§ TASK REQUIREMENTS:
Continue the text below on the OpenFaaS template for Puppeteer, starting after its final sentence.
## Start EXCERPT
This OpenFaaS template uses a container image published by the Puppeteer project to give you access to Puppeteer. Puppeteer is a popular tool that can automate a headless Chrome browser for scraping fully-rendered web pages.
Use-cases:
- Run your end to end tests with mocha/jest against a real website
- Capture screenshots of sites and diff them
- Capture / scrape text from sites which have no API or are only rendered in the DOM
- Automate websites which have no API
- Create visual assets from HTML/CSS - like social sharing banners
Why do we need an OpenFaaS template? Templates provide an easy way to scaffold a microservice or function and to deploy that at scale on a Kubernetes cluster. The faasd project also gives a way for small teams to get on the experience curve, without learning anything about Kubernetes.
OpenFaaS benefits / features:
- Extend timeouts to whatever you want
- Run asynchronously, and in parallel
- Get a callback with the result when done
- Limit concurrency with
max_inflight
environment variable in stack.yml - Trigger from cron, or events
- Get metrics on duration, HTTP exit codes, scale out across multiple nodes
- Start small with faasd
See also: Puppeteer docs
This template is compatible with x86_64
, Arm64 may require additional work within Puppeteer or the Puppeteer container images.
## End EXCERPT
## Start DATA SECTION
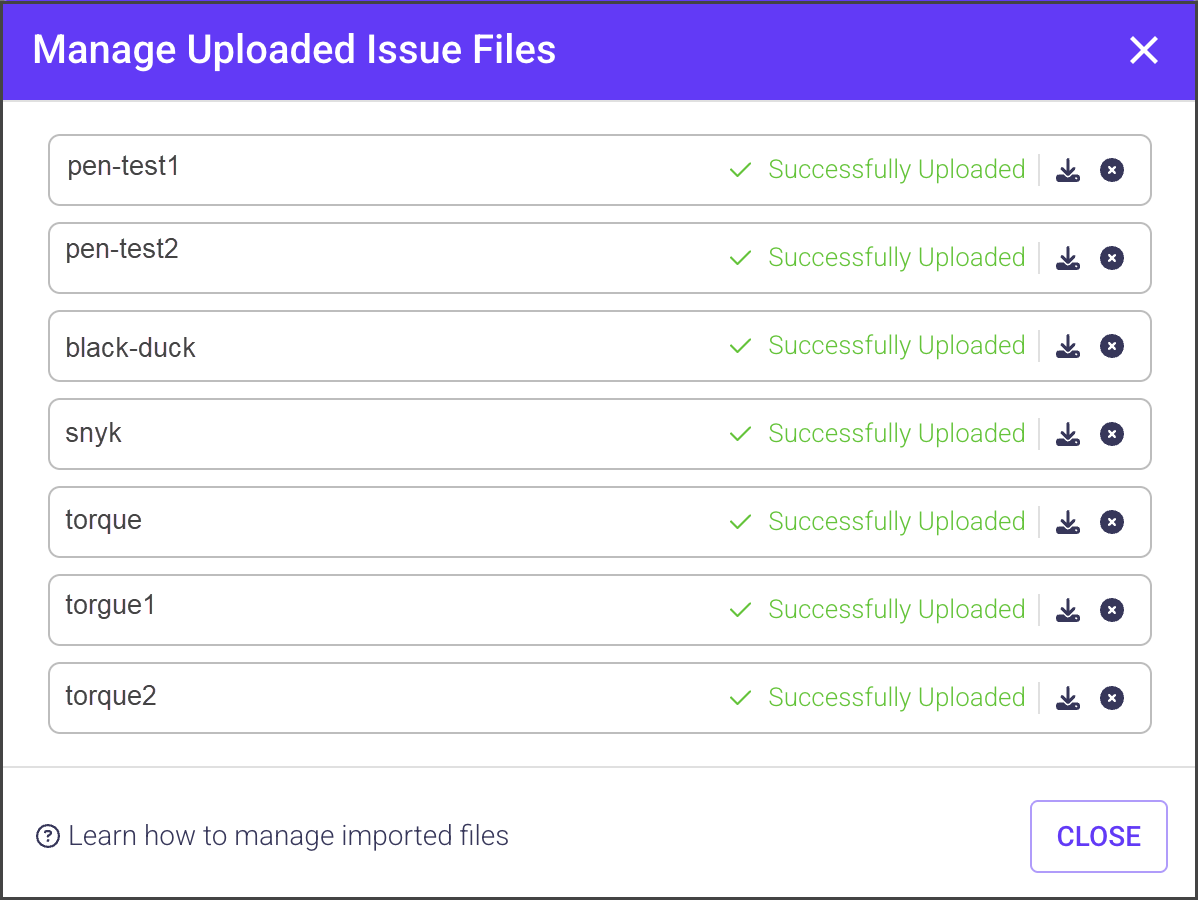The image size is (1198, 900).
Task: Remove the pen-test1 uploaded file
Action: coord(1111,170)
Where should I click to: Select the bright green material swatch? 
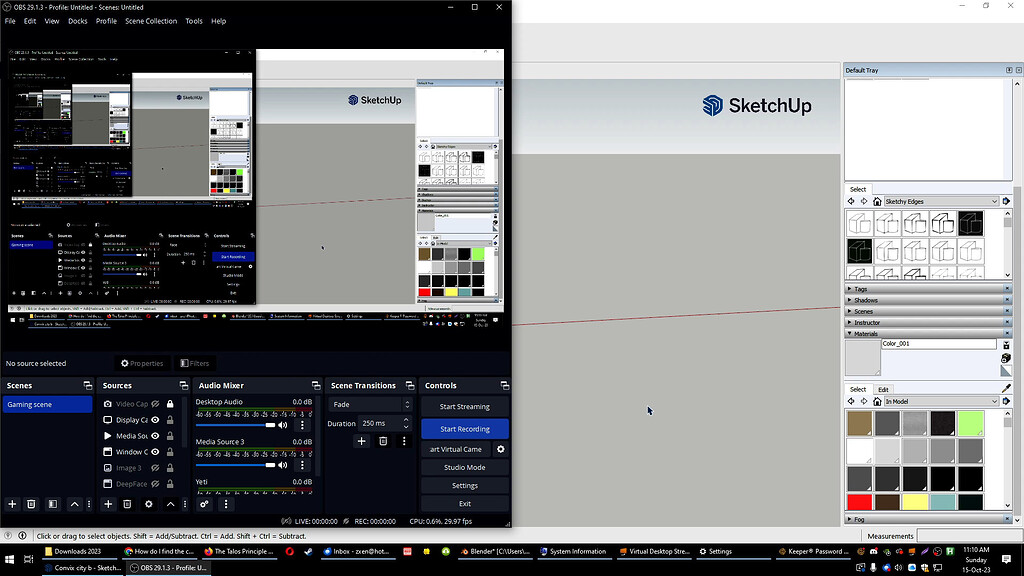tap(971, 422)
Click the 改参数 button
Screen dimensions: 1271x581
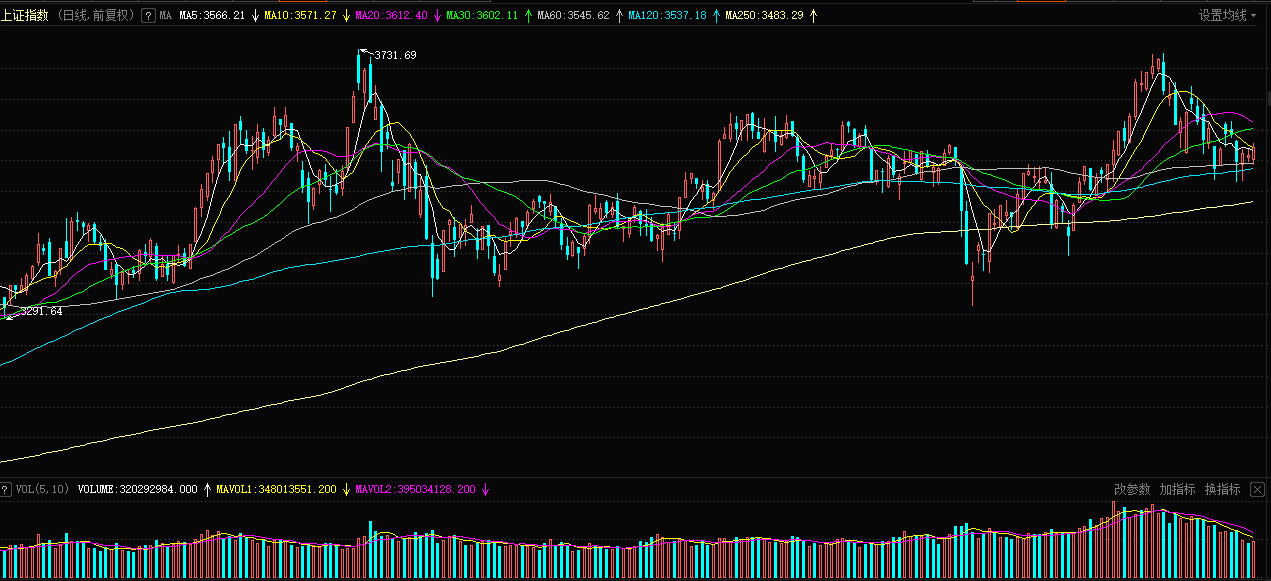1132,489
## End DATA SECTION
§ RESULT OF THE TASK:
"Chromium currently does not provide arm64 binaries for Linux." - see more
Web scraping that just works with OpenFaaS with Puppeteer
Deploy OpenFaaS to Kubernetes, or to faasd (single-node with just containerd)
faas-cli template pull https://github.com/alexellis/openfaas-puppeteer-template
# Populate with your Docker Hub username, or registry
export OPENFAAS_PREFIX=alexellis2
faas-cli new --lang puppeteer-nodelts scrape-title
faas-cli up --publish -f scrape-title.yml
'use strict'
const assert = require('assert')
const puppeteer = require('puppeteer')
module.exports = async (event, context) => {
let browser
let page
browser = await puppeteer.launch({
args: [
// Required for Docker version of Puppeteer
'--no-sandbox',
'--disable-setuid-sandbox',
// This will write shared memory files into /tmp instead of /dev/shm,
// because Docker’s default for /dev/shm is 64MB
'--disable-dev-shm-usage'
]
})
const browserVersion = await browser.version()
console.log(`Started ${browserVersion}`)
page = await browser.newPage()
let uri = "https://inlets.dev/blog/"
if(event.body && event.body.uri) {
uri = event.body.uri
}
const response = await page.goto(uri)
console.log("OK","for",uri,response.ok())
let title = await page.title()
const result = {
"title": title
}
browser.close()
return context
.status(200)
.succeed(result)
}
echo '{"uri": "https://inlets.dev/blog"}' | faas-cli invoke scrape-title \
--header "Content-type=application/json"
Alternatively run async:
echo '{"uri": "https://inlets.dev/blog"}' | faas-cli invoke scrape-title \
--async \
--header "Content-type=application/json"
Run async, post the response to another service or receiver function:
echo '{"uri": "https://inlets.dev/blog"}' | faas-cli invoke scrape-title \
--async \
--header "Content-type=application/json" \
--header "X-Callback-Url=https://en98kppbwx32.x.pipedream.net"
'use strict'
const assert = require('assert')
const puppeteer = require('puppeteer')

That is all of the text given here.